### Assigned task
Reproduce the complete text about the opera Adelina, word for word, before the lines that follow it.

Adelina is an opera farsa (described as a ‘melodramma sentimentale’) in one act, by the Italian composer Pietro Generali with words by Gaetano Rossi. It was first performed at the Teatro San Moisè in Venice on either 15 or 16 September 1810. It premiered just before the first of Rossini's farse at the same theatre.

For the inspiration for his libretto Rossi turned to Lisbeth, a drame lyrique with words by Edmond de Favières, set by André Grétry and first performed in 1797 at the Salle Favart in Paris. The libretto is permeated by the ideals of Rousseau and the French Revolution.

== Roles ==

| Role | Voice type | Premiere Cast, 15 or 16 September 1810 (Conductor: ) |
|---|---|---|
| Adelina | soprano | Rosa Morandi |
| Varner, her father | bass | Luigi Raffanelli |
| Simone, neighbour | baritone | Nicola de Grecis |
| Carlotta, Adelina's sister | mezzo-soprano | Clementina Lanari |
| Erneville | tenor | Tommaso Ricci |
| Firmino, Erneville's friend | bass | Domenico Remolini |
| Jacopo |  |  |

==Synopsis==
The setting is a beautiful view outside Zürich with two rocks connected by a rustic bridge under which flows a stream. There is a courtyard with Varner's home, where he lives with his daughters Adelina and Carlotta to the right, and to the left the house of Simone.

(Collected data entries)
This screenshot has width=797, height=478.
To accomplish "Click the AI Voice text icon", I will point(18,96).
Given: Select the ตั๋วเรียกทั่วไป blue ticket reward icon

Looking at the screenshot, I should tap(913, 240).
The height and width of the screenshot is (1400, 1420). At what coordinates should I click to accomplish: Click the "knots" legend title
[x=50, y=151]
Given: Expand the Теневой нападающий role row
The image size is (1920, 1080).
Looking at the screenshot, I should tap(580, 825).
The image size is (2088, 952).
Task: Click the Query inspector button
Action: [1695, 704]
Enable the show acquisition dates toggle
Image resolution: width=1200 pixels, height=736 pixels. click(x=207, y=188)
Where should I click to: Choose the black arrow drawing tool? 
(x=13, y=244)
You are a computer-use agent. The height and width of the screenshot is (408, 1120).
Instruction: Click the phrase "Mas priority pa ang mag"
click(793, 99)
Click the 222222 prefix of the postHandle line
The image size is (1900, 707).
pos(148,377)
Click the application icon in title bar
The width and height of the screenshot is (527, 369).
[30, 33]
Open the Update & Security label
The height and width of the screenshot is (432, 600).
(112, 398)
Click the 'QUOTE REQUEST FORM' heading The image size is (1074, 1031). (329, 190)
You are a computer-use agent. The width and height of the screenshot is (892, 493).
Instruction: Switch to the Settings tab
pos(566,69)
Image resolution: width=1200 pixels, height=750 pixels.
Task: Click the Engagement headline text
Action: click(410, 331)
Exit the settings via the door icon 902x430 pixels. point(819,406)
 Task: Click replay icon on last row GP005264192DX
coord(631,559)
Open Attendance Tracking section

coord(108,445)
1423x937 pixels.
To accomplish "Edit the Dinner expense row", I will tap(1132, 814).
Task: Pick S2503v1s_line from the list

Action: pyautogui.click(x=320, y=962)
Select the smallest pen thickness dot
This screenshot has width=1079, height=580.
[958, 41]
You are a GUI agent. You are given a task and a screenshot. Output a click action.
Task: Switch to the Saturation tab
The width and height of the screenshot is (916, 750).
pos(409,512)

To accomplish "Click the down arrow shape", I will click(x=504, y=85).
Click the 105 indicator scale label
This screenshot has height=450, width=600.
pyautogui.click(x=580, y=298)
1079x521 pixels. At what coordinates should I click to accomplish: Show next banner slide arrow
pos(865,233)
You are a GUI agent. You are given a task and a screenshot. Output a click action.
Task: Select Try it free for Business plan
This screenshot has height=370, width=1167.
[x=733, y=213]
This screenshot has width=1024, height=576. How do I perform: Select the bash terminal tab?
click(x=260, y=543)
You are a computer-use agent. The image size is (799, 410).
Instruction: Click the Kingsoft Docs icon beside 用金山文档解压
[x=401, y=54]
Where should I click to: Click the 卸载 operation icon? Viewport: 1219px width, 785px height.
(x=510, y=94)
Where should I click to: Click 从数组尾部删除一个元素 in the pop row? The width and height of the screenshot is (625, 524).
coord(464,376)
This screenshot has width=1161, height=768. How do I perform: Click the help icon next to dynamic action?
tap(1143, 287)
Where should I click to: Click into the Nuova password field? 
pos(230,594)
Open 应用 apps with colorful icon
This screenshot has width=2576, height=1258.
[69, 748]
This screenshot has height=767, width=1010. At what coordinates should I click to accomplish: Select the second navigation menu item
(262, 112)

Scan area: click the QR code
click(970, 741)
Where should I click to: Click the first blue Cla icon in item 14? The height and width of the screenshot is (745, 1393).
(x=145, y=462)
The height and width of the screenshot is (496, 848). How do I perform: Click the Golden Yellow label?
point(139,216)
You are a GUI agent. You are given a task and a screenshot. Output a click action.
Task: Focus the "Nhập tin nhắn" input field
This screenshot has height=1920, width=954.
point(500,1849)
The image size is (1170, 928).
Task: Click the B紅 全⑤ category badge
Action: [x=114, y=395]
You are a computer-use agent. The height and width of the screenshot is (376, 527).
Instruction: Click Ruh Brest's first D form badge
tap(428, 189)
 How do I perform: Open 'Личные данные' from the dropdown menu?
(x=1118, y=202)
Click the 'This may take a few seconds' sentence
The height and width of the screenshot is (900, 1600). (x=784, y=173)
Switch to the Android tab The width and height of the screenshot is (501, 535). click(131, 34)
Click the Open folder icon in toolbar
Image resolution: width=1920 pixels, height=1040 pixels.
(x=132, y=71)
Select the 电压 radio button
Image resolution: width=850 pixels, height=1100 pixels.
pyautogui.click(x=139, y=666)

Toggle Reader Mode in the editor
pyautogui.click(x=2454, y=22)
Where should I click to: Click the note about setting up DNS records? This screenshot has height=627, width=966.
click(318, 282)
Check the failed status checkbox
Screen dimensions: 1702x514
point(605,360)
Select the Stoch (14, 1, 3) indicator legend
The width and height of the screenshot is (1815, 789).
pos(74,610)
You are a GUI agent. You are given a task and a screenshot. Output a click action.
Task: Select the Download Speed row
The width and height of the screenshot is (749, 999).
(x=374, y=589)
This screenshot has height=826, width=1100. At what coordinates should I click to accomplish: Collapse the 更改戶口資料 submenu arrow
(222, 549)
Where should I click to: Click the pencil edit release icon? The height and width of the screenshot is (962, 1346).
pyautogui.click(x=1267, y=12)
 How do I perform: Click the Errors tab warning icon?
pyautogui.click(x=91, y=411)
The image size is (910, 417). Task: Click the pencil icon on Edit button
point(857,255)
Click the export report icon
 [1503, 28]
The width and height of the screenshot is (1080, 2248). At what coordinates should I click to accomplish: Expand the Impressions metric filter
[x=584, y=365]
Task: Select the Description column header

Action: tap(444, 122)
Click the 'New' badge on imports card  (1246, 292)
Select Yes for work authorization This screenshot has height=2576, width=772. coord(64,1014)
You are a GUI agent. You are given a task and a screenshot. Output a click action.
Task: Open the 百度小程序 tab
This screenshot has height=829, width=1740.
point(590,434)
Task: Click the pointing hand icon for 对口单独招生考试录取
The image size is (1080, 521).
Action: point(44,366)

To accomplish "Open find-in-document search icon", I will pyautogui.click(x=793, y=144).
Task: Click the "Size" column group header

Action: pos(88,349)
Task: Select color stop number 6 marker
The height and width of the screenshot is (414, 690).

### Task result
Adelina is an opera farsa (described as a ‘melodramma sentimentale’) in one act, by the Italian composer Pietro Generali with words by Gaetano Rossi. It was first performed at the Teatro San Moisè in Venice on either 15 or 16 September 1810. It premiered just before the first of Rossini's farse at the same theatre.

For the inspiration for his libretto Rossi turned to Lisbeth, a drame lyrique with words by Edmond de Favières, set by André Grétry and first performed in 1797 at the Salle Favart in Paris. The libretto is permeated by the ideals of Rousseau and the French Revolution.

== Roles ==

| Role | Voice type | Premiere Cast, 15 or 16 September 1810 (Conductor: ) |
|---|---|---|
| Adelina | soprano | Rosa Morandi |
| Varner, her father | bass | Luigi Raffanelli |
| Simone, neighbour | baritone | Nicola de Grecis |
| Carlotta, Adelina's sister | mezzo-soprano | Clementina Lanari |
| Erneville | tenor | Tommaso Ricci |
| Firmino, Erneville's friend | bass | Domenico Remolini |
| Jacopo |  |  |

==Synopsis==
The setting is a beautiful view outside Zürich with two rocks connected by a rustic bridge under which flows a stream. There is a courtyard with Varner's home, where he lives with his daughters Adelina and Carlotta to the right, and to the left the house of Simone.